Great effort though, I'd really like to read the whole finished thing.

Old Cheeser said...

Oh! One more thing. You misspelt "past" on the first page as "passed".

Gosh I'm such a stickler aren't I? Well I do work as an editor...Whadda ya expect?

-eve- said...

It’s interesting. A novel concept.

One thing.. I find it a little strange that Mike could so blatantly tell Trevor he was calling the police (in case Trevor killed him before they arrived. But maybe the treat of the police works over there). I don’t know the story, but it’s also strange why, if the book is so great, Trevor can’t load it off on someone else. Why Mike…? But answers can wait til your book is done…;-) Keep up the writing! :-)

-eve- said...

Forgot to mention; you can put up your award on your blog, and remember to pass it on to 5 other people! :-)

Steve said...

Firstly, a huge thank you to you all for taking the time out of your days to read the extract and to leave comments about it - I really am incredibly grateful; it's hugely appreciated.

TimeWarden: er... erm... ah... well, you see... er...! Actually I have no defense at all. I snatch an odd moment here and there to write - it is, I can quite honestly say, the only thing that makes my job bearable and keeps me sane.
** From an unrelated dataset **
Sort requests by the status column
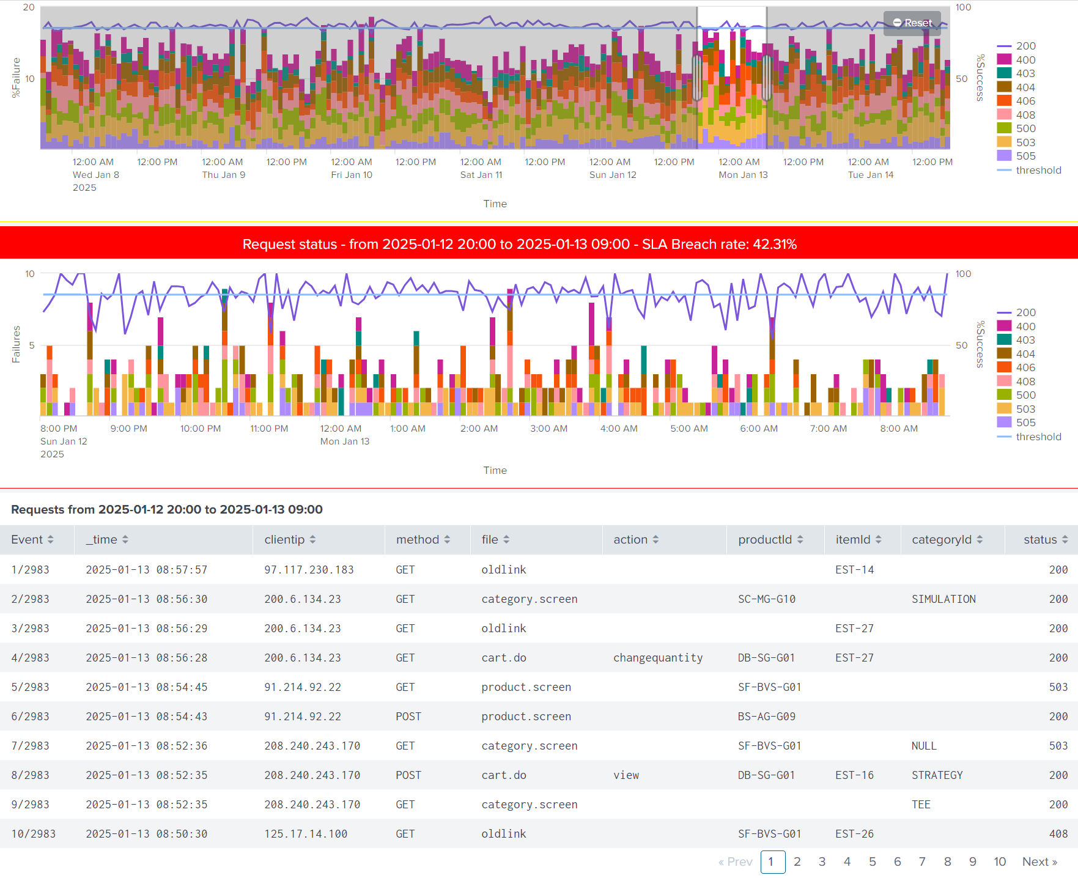Screen dimensions: 1078x878 point(1065,540)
Old Cheeser: thank you so much - your editorial skills are definitely appreciated. I too worry that maybe a few of the major scenes are perhaps too long but I've decided that this first draft will be written for me. Once it's completed I will go back through it and hopefully tighten up areas. Should I be incredibly fortunate to get a publisher I'm hoping a good editor will also help me through the mine field of cropping and cutting. Thanks for pointing out the spelling mistake - it shall be corrected forthwith on the working copy I have at home. I'm sure there are loads of other grammatical slips too!

Eve: you've picked up on the central mystery of the story - whi if the book is so great is Trevor so desperate to be rid of it...? All will be revealed later. As for Mike telling Trevor the police... at this point he doesn't really believe Trevor is telling the truth about the book or that he is that dangerous; plus up to now Mike believes that Trevor is wanted for questioning over the suspicious death of his carer... this all gets turned on its head later too (I'm currently writing chapter 11).
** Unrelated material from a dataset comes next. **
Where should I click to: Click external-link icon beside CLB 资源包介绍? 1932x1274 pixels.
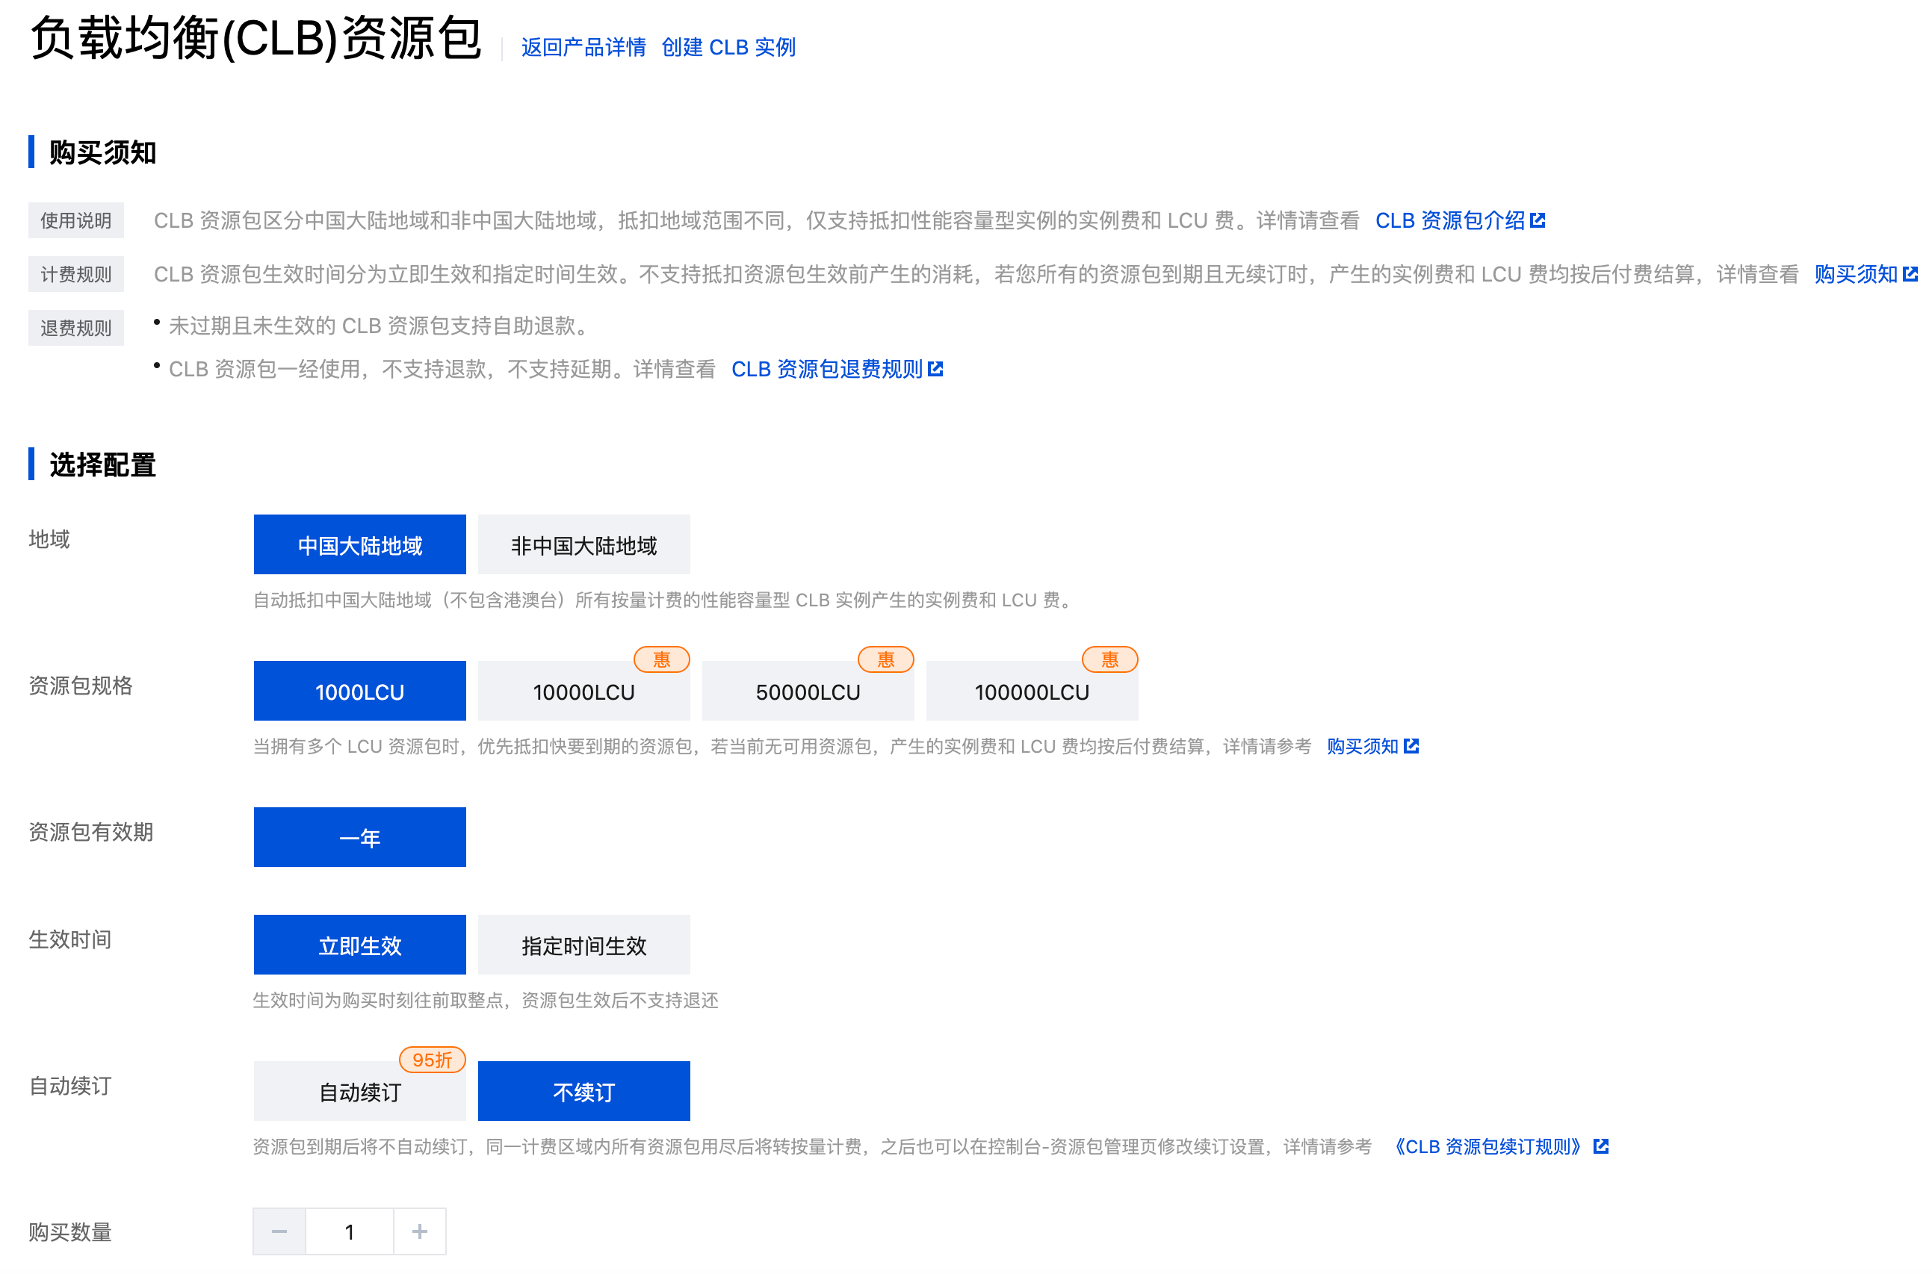(1537, 220)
The Sagitarrian: thanks for stopping by and taking the time to leave a comment!

-eve- said...

Ahhh, i see... thank you for the explanation...:-)

Rol said...

While I agree with Old Cheeser, I think you're right that first drafts are always longer. One of the best pieces of advice I've read about rewriting was 'cut, cut, cut'. You should be prepared to lose 25% or more - the more the better. Particularly these days, I think a lot of readers don't have the patience they once had. Compare today's bestsellers (or even popular literary titles) with the classics and you'll see they're a lot more punchy. It might not mean it's better writing, but it's what the audience demands. Self-editing can be a painful process... but it can also be immensely satisfying.

Still, intriguing stuff, and I hope to read more down the line,

Old Cheeser said...

You're welcome Stevenage - oh yes, grammatical errors can happen quite easily!

PS Is the Beverley Craven cameo happening?

PPS You have just been TAGGED by Donna La Chav!!

Steve said...

Hi Rol, yes I've heard that too but cutting is the hardest thing to do. One of my poetry tutors at Uni always favoured the line "Murder your darlings"... in the long run it's proved to be the best advice anyone has ever given me.

Hi Old Cheeser, I accept the tag and will get onto it ASAP. A bit chocker at work at the mo but I'll see what my creative juices can spew out in a free moment!